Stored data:
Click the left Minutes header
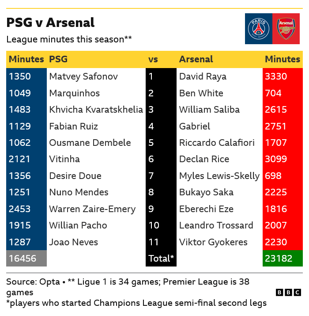Viewport: 309px width, 316px height. 26,59
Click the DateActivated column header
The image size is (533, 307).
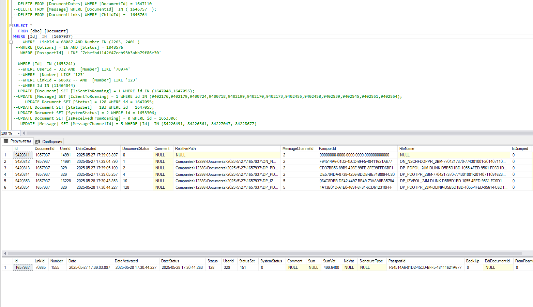[126, 261]
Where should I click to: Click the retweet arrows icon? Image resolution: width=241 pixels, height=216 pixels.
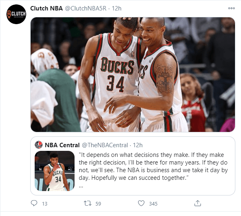87,204
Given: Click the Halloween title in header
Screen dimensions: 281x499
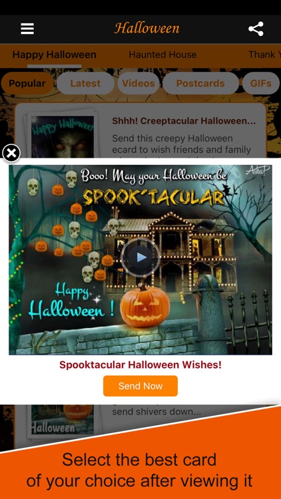Looking at the screenshot, I should click(x=147, y=29).
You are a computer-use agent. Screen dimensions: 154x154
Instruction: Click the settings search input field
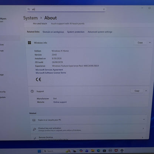[x=67, y=9]

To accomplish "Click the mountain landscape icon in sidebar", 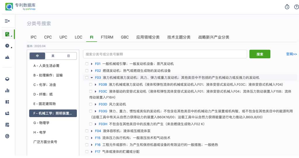I will (7, 57).
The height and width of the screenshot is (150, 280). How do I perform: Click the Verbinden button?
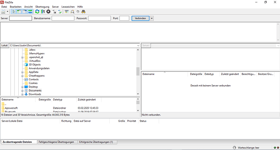(140, 18)
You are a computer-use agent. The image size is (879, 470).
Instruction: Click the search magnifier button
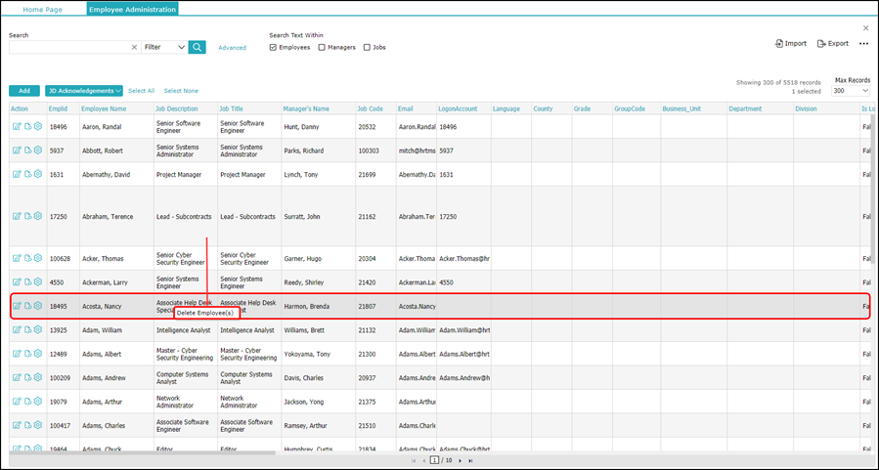[x=197, y=48]
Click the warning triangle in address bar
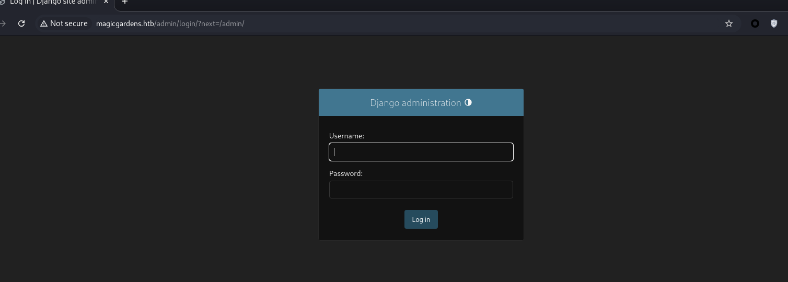 pyautogui.click(x=44, y=24)
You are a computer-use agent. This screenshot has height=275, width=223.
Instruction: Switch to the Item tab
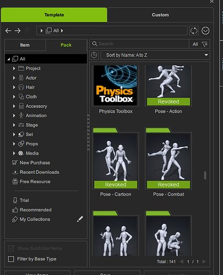[x=25, y=45]
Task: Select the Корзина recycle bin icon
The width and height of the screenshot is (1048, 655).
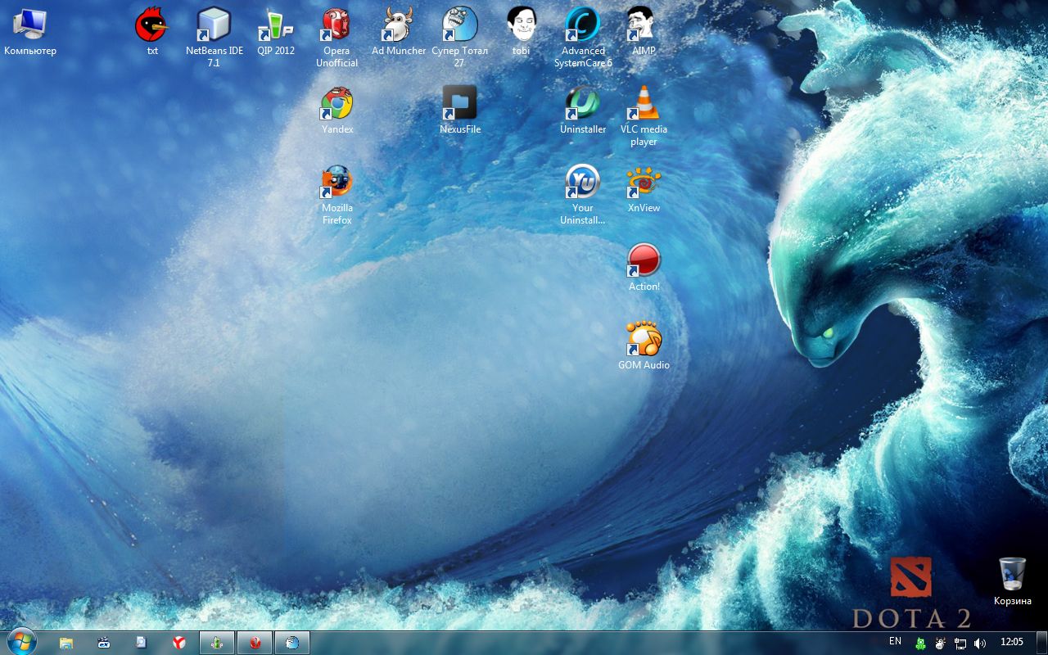Action: [1012, 575]
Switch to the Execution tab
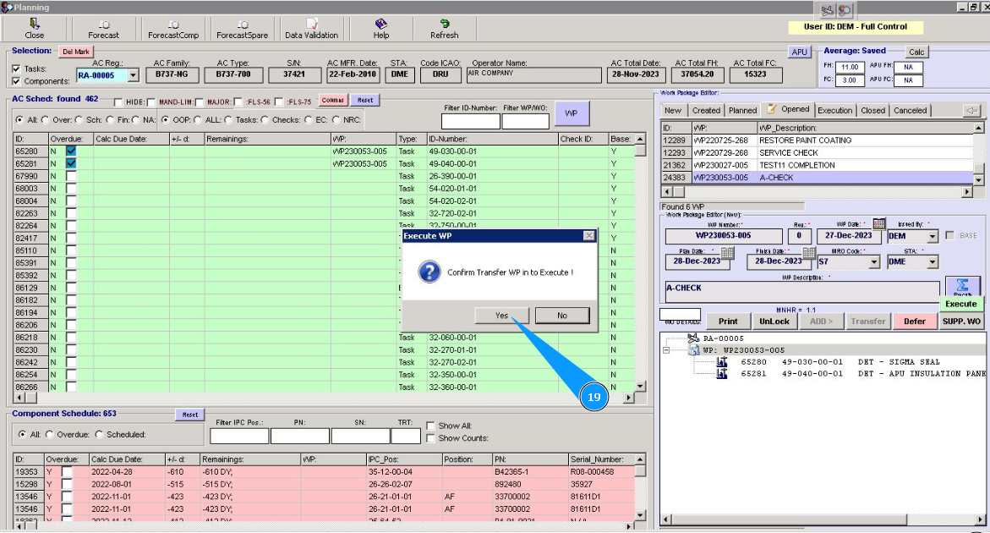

▶ ABOUT THIS TASK: Your reply should give again exactly the lines from the one with "The width and" through the last line of the data, with both ends included and pictures left out.

▶ FINISHED EXERCISE:
The width and height of the screenshot is (1048, 655).
Action: [1012, 575]
Switch to the Execution tab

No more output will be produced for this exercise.